Videoport gives you a free movie every day. You know…for kids!

Middle Aisle Monday. (Get one free rental from the Sci-Fi, Horror, Incredibly Strange, Mystery/Thriller, Animation or Staff Picks sections with your paid rental.)

>>> Andy suggests I Walked With a Zombie (in Classics). From the producer/director team behind Cat People (1942) comes I Walked With a Zombie (1943). I saw this years ago, and I didn’t really get into it. As a teenager, I wanted a zombie movie with rotting flesh and some brain-eating, not a moody melodrama with complex characters and no clear villain. Watching the movie again as a totally mature adult*, I was struck by the beautiful photography, spooky imagery, and intelligent writing. Now I see what all the fuss is about when people rave about Val Lewton’s low-budget, atmospheric chillers. Judging from this movie and Cat People , Lewton earned his reputation because he knew that good scripts don’t cost extra, and moody lighting goes a long way. Zombie’s story is basically Jane Eyre crossed with Rebecca, with some authentic-seeming voodoo mysticism thrown in.

*Editor’s note: hmmmm…

Tough and Triassic Tuesday. (Get one free rental from the Action or Classics sections with your paid rental.)
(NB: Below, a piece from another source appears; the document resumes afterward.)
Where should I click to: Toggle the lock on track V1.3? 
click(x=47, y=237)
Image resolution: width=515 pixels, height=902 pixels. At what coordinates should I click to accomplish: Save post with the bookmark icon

>>> Dennis recommends The Golden Age of Television (in the Criterion Collection). The shadowy people behind the Crterion Collection are your heroes. You might not know this fact, but look at the evidence: they buy the distribution rights to pretty much every worthwhile movie in the history of the world, rescuing overlooked gems from obscurity and giving the deluxe treament to the classics of world cinema. Plus, every once in a while, they throw a completely unpredicatble screwball of a release at us, (cult films like Equinox, experimental shorts from Stan Brakhage, and Jean Painleve), and this selection of some of the best dramatic productions from the golden age of television. Check out this lineup: Marty (1953) starring Rod Steiger, Patterns (1955) written by Rod Serling, No Time for Sergeants (1955) starring Andy Griffith, A Wind from the South (1955) starring Julie Harris, Requiem for a Heavyweight (1956), a heartbreaker written by Palance and starring Jack Palance, the original version of 1956’s Bang the Drum Slowly starring a very young Paul Newman, The Comedian (1957), written by Serling again and starring Mickey Rooney, and The Days of Wine and Roses (1958) starring Piper Laurie and Cliff Robertson. Television has always been that vast wasteland everybody’s always thought it was, but, even in the bland fifties, it was occasionally a haven for the best and the brightest. Of course, that was before reality shows.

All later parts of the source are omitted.